A single Rob Wealth in a chart of a strong Day Master is generally a useful provocation — it sharpens ambition, adds competitive edge, prevents complacency. Multiple Rob Wealth stems, or Rob Wealth appearing in the Month Stem (the most influential position, closest to the Day Master's operating environment), concentrates this energy and raises its stakes. In a weak Day Master chart, even one prominent Rob Wealth can feel like a persistent drain; in a strong one, several may simply amplify the drive to compete and prevail.

The Officer and Power group (官杀) — the energies that control the Day Master — can act as a structural check on Rob Wealth's excesses, channeling competitive energy into disciplined output. The Wealth group itself () is what Rob Wealth moves toward: when Wealth stars are strong and well-placed, the competition Rob Wealth creates may ultimately produce more resources than it disperses.

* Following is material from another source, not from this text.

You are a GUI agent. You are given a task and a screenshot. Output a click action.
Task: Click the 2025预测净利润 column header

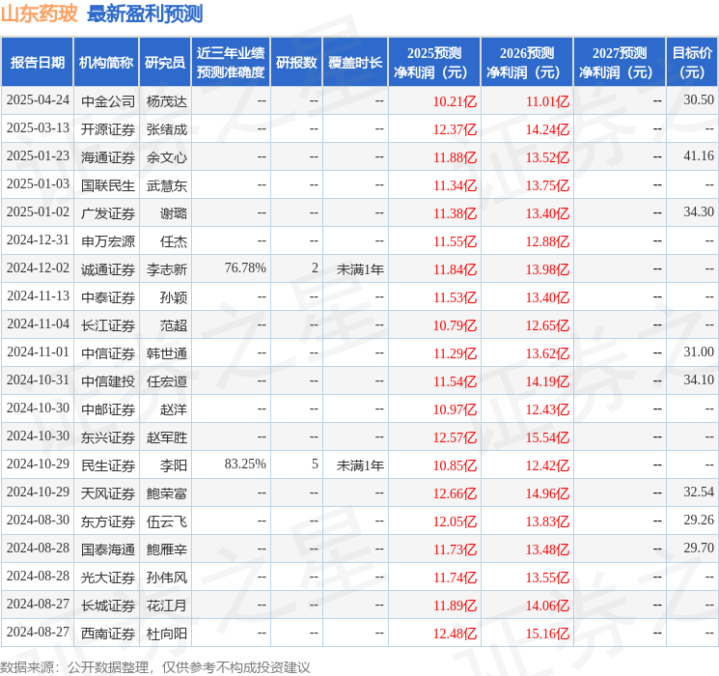[434, 62]
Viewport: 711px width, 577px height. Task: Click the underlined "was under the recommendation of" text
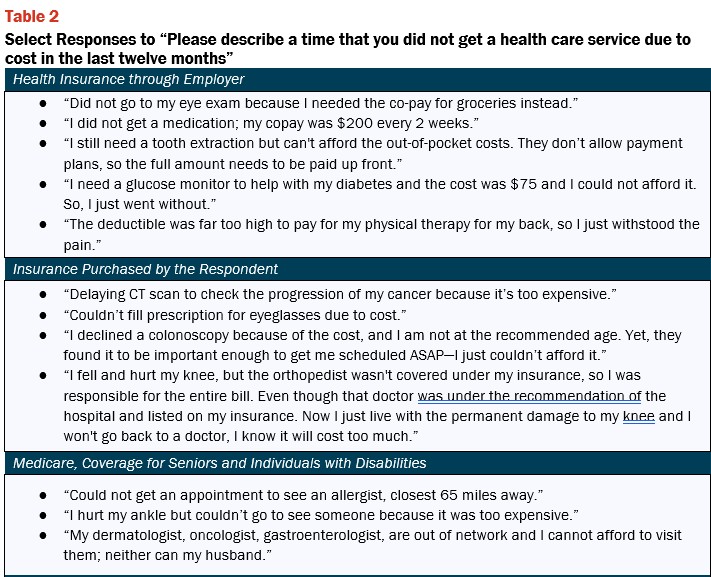(x=529, y=396)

Rob Wealth and the Companion Pair

It is worth sitting with the distinction between the two Companion stars. Friend (比肩) shares both element and polarity with the Day Master — it is the energy of the self meeting itself, horizontal and cooperative, the peer who walks beside you. Rob Wealth shares the element but flips the polarity — it is the self meeting its own complement, which means it is never quite at rest in the same way. The polarity difference introduces a charge, a dynamic tension that keeps things moving. This is why Rob Wealth, even at its best, is rarely comfortable or static. It is the energy of perpetual motion within the self's own domain.

In the language of the five agents, same element means shared nature; different polarity means different expression of that nature. Yin and Yang of the same element are not opposites in the way Wood and Metal are opposites — they are more like two hands of the same body, capable of working together or working against each other depending on the will directing them.

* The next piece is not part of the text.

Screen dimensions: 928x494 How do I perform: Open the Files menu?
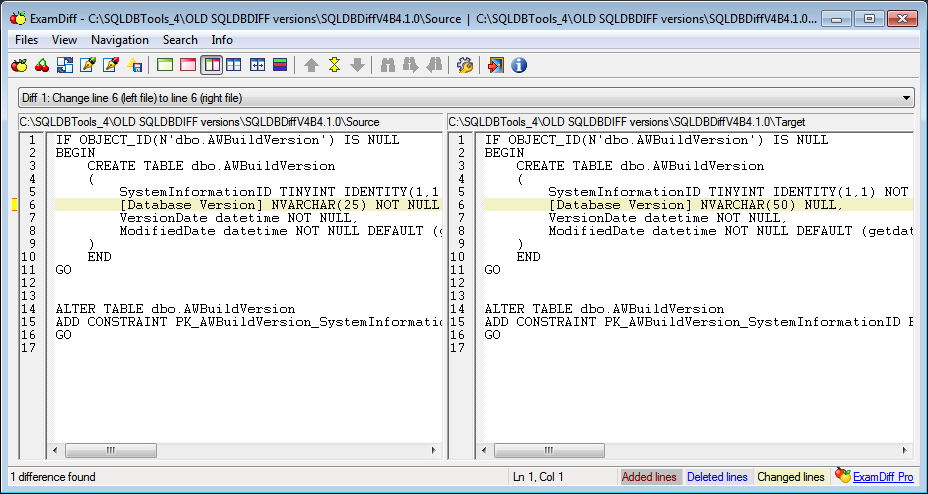pos(26,40)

Reading This Energy with Honesty

Classical texts sometimes treat Rob Wealth as an inauspicious star, and the name alone can alarm a newcomer. But the 十神 system was never designed as a ranking of good and bad energies — it was designed as a map of relationships and dynamics. Rob Wealth describes a real force: the awareness that resources are contested, that peers are also rivals, that boldness is sometimes the only viable strategy. A chart without any Companion energy at all can lack resilience and peer support; a chart heavy with it must learn to direct that competitive charge outward rather than letting it fragment what has been built.

The work this energy asks of you is not to suppress the drive to compete but to choose your arenas wisely — to know when boldness serves and when it dissipates, when a rival sharpens you and when the rivalry itself becomes the distraction.

Rob Wealth is the self in competition with its own mirror: the drive that can build an empire or scatter one, depending entirely on where it is aimed.